::: Brano scelto :::
Padova, si teme la defezione di insegnanti del Sud per il rientro a scuola

L’assessora Piva sta incontrando tutti i presidi degli istituti: «I dirigenti sono preoccupati. Banchi più piccoli permetteranno classi con più bambini»

PADOVA. «Ho sentito dai dirigenti scolastici un po’ di timore per le possibili defezioni di personale, insegnanti e addirittura altri presidi che arrivano dal Mezzogiorno. A settembre la ripartenza non sarà una passeggiata». Sono giorni di lavoro intenso questi per l’assessora alla scuola Cristina Piva. Settembre è dietro l’angolo e la ripresa delle lezioni continua ad essere un rebus. Incognita che l’assessora proverà a risolvere con due sostanziosi aiuti: il manuale operativo stilato dall’ufficio scolastico regionale e i suggerimenti dei presidi degli istituti comprensivi che sta incontrando in questi giorni.

I BANCHI E LE AULE


Palazzo Moroni, attraverso il settore economato, sta completando in questi giorni l’ordine di banchi, sedie e cattedre per il prossimo anno scolastico, per una spesa di 25 mila euro. Banchi in propilene (anziché in legno o laminato) perché più facili da sanificare. Banche che serviranno anche a rispettare il distanziamento sociale in chiave anti-contagio. «C’è un numero massimo di bambini da inserire in aula che varia anche in base alla grandezza del banco – chiarisce Piva – Con i modelli più piccoli in classi da 45 metri quadri ci possono stare anche 20-22 bambini». Paradossalmente sono favorite le scuola più vecchie, come le Carraresi in centro, perché hanno aule più grandi.

PERSONALE, TURNI E VISIERE

Nel frattempo si stanno studiando tutti gli accorgimenti per consentire un rientro in classe il più sicuro possibile. Potrebbe servire del personale aggiuntivo (soprattutto se le defezioni dal Sud dovessero essere confermate), si sta studiando anche la riduzione dell’ora scolastica a 45 minuti per organizzare più turni. O ancora si forniranno le maestre delle prime classi delle elementari di visiere, perché sono quelle più a contatto con i bambini. Le palestre invece resteranno per l’attività fisica e non uate per le lezioni.
::: Dati :::
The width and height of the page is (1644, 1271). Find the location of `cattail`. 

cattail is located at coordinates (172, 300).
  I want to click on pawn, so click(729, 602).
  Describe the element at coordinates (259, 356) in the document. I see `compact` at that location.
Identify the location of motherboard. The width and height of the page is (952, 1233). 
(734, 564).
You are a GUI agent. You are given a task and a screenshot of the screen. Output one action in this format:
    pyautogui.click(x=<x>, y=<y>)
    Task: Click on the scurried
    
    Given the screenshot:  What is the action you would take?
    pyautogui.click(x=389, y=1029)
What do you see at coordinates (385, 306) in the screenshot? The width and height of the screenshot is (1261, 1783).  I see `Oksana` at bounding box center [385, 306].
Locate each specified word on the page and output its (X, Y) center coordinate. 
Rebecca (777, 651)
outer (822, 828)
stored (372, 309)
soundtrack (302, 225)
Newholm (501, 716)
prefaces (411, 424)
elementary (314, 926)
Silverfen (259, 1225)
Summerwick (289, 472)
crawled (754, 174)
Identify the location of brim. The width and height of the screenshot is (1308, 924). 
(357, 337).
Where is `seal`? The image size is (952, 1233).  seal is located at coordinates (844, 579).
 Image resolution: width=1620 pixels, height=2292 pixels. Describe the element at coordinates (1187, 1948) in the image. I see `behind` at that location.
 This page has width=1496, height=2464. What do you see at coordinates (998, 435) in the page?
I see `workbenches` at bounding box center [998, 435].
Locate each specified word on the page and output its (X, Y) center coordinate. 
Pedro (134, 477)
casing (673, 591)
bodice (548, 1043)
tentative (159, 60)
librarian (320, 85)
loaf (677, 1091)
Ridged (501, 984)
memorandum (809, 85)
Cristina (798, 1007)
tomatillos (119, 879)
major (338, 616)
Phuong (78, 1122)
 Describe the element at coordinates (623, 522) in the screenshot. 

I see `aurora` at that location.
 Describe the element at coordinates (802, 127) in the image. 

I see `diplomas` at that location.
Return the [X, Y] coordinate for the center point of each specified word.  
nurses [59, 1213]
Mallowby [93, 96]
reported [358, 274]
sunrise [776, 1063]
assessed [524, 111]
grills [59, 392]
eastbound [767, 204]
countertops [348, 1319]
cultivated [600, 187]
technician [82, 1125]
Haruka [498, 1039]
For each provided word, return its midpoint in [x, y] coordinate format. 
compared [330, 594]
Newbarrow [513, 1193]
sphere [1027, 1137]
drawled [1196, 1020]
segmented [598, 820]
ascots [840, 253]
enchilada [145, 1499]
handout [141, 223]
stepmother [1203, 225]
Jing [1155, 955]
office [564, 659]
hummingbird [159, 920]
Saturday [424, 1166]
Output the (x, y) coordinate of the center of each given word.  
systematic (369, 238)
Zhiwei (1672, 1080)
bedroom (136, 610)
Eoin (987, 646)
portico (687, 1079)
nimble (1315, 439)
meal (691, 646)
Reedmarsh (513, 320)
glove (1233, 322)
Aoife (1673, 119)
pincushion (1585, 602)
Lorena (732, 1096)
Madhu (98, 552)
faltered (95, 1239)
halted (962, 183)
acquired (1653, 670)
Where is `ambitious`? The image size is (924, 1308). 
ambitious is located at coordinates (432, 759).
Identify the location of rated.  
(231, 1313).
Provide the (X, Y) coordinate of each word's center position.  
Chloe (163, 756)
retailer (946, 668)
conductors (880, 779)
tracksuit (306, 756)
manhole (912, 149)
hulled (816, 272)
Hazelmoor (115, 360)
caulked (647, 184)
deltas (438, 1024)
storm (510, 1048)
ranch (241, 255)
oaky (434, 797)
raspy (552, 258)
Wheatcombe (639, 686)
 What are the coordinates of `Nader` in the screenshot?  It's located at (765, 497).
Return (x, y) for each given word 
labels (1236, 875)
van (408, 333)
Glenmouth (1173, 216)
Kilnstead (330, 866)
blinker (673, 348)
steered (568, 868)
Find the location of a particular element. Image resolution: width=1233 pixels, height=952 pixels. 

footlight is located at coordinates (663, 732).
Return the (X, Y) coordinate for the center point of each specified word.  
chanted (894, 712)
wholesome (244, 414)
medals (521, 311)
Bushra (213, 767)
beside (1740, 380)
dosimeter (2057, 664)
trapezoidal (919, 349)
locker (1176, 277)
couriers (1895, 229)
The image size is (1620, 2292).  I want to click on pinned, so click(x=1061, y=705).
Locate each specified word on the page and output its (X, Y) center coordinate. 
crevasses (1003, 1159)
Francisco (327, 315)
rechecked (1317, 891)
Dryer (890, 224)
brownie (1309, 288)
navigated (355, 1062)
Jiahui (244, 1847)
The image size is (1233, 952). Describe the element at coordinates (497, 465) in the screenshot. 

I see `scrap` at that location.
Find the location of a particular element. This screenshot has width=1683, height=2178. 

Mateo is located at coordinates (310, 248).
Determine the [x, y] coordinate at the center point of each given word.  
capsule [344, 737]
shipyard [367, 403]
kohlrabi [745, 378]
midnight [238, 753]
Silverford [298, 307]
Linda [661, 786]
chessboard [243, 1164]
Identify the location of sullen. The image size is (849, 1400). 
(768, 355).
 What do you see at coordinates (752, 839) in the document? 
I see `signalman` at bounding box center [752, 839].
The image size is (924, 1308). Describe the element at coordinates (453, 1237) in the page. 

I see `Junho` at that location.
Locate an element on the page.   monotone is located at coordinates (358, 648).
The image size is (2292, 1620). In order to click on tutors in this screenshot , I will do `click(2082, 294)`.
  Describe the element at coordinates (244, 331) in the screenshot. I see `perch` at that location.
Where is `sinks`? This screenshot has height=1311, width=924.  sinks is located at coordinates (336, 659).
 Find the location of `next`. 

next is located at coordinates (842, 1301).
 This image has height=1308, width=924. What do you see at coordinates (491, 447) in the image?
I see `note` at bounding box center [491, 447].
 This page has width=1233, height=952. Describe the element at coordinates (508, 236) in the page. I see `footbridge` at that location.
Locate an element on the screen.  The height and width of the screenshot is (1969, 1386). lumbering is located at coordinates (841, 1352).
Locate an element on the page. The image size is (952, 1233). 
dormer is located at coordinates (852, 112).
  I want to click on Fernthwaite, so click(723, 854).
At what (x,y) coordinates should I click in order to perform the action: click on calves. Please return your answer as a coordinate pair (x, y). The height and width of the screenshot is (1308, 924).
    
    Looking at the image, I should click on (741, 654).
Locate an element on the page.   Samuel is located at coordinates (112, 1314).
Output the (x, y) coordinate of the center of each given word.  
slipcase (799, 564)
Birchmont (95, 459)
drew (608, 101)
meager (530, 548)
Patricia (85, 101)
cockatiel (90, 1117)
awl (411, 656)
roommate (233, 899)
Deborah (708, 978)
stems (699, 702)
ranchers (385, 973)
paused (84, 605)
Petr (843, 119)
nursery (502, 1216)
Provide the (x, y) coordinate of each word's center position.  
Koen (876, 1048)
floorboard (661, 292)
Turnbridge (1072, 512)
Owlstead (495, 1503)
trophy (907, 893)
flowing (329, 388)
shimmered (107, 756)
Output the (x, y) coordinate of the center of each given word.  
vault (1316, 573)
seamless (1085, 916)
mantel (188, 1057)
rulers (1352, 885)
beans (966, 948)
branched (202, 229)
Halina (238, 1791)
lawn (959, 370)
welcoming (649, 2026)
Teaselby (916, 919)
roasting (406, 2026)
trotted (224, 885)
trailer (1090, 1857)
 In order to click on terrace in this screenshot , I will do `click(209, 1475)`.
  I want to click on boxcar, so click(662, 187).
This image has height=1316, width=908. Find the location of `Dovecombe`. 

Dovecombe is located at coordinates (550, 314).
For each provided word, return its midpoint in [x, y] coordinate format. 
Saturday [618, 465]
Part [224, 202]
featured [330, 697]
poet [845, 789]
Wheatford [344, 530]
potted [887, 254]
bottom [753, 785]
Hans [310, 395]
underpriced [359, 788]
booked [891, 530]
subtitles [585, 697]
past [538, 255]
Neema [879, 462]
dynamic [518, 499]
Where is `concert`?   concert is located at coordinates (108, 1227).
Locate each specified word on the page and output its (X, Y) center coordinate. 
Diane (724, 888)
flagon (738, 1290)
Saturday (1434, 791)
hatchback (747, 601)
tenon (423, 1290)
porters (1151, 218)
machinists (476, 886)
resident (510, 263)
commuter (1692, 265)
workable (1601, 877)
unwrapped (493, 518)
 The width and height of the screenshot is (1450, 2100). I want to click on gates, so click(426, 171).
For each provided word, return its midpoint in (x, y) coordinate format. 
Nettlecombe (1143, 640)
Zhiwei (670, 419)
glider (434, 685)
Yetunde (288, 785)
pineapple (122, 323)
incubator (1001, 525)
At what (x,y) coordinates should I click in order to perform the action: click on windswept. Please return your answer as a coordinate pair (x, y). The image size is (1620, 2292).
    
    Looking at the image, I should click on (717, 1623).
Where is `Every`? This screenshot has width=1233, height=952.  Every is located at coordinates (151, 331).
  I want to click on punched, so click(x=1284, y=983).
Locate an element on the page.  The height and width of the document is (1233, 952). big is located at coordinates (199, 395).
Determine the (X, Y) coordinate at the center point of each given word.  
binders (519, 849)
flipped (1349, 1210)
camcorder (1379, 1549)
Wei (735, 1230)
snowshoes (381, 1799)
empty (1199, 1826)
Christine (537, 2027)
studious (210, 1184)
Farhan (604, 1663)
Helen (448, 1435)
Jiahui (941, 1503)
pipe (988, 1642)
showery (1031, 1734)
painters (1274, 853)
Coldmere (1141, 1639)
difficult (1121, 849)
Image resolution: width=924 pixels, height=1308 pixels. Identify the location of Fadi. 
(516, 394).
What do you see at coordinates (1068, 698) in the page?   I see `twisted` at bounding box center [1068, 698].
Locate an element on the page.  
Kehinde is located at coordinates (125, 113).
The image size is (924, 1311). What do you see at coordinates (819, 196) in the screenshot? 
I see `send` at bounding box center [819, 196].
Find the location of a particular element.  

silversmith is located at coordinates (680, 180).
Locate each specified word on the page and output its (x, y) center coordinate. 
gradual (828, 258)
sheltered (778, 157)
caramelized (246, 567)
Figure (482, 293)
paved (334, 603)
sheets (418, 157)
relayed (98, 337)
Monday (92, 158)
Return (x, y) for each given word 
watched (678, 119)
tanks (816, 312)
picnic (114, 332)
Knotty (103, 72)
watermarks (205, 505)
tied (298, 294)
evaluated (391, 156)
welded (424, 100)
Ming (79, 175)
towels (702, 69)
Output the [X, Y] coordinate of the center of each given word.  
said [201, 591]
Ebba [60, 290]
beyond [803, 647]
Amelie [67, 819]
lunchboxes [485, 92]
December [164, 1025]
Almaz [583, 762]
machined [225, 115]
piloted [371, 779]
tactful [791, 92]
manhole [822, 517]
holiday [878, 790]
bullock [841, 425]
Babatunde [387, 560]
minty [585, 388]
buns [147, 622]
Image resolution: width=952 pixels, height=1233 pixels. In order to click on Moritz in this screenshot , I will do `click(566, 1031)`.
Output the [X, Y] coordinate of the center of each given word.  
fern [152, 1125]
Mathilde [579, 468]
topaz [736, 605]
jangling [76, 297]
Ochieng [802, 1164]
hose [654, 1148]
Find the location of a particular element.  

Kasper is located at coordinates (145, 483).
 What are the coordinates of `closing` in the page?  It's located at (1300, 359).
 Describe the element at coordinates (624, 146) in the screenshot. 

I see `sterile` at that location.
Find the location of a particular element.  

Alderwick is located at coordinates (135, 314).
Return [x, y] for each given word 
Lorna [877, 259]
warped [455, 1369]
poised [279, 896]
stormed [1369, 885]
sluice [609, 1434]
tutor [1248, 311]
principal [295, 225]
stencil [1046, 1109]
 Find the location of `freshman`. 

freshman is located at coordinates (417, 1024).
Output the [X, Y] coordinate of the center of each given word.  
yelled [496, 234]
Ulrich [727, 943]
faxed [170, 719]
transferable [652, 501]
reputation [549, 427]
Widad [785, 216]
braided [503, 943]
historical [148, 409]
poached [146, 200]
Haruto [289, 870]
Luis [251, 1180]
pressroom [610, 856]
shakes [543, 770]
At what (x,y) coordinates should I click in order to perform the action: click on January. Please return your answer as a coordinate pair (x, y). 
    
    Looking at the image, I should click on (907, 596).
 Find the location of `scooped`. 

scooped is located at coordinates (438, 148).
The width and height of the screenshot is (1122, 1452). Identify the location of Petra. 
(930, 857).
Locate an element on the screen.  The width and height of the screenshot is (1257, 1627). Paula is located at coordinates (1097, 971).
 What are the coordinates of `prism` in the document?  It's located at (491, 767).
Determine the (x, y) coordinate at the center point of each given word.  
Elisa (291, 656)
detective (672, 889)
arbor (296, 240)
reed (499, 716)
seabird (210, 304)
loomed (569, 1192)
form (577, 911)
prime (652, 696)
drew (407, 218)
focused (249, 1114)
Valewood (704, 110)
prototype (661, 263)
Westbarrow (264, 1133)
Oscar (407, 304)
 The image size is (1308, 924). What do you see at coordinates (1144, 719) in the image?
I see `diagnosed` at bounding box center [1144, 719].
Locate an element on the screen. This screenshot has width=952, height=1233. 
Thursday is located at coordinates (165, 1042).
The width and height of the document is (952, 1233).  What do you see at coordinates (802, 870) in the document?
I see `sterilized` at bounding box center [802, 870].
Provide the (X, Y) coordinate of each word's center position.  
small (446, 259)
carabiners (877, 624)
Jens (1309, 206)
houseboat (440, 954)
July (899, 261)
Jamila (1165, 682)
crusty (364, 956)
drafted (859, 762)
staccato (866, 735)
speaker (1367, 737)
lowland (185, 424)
:::
◆ **Consegna esercizio**
Secondo il brano, per quale motivo i nuovi banchi saranno in propilene anziché in legno o laminato? Le voci riportate non hanno alcuna relazione con il brano.

◆ **Soluzione**
Perché sono più facili da sanificare.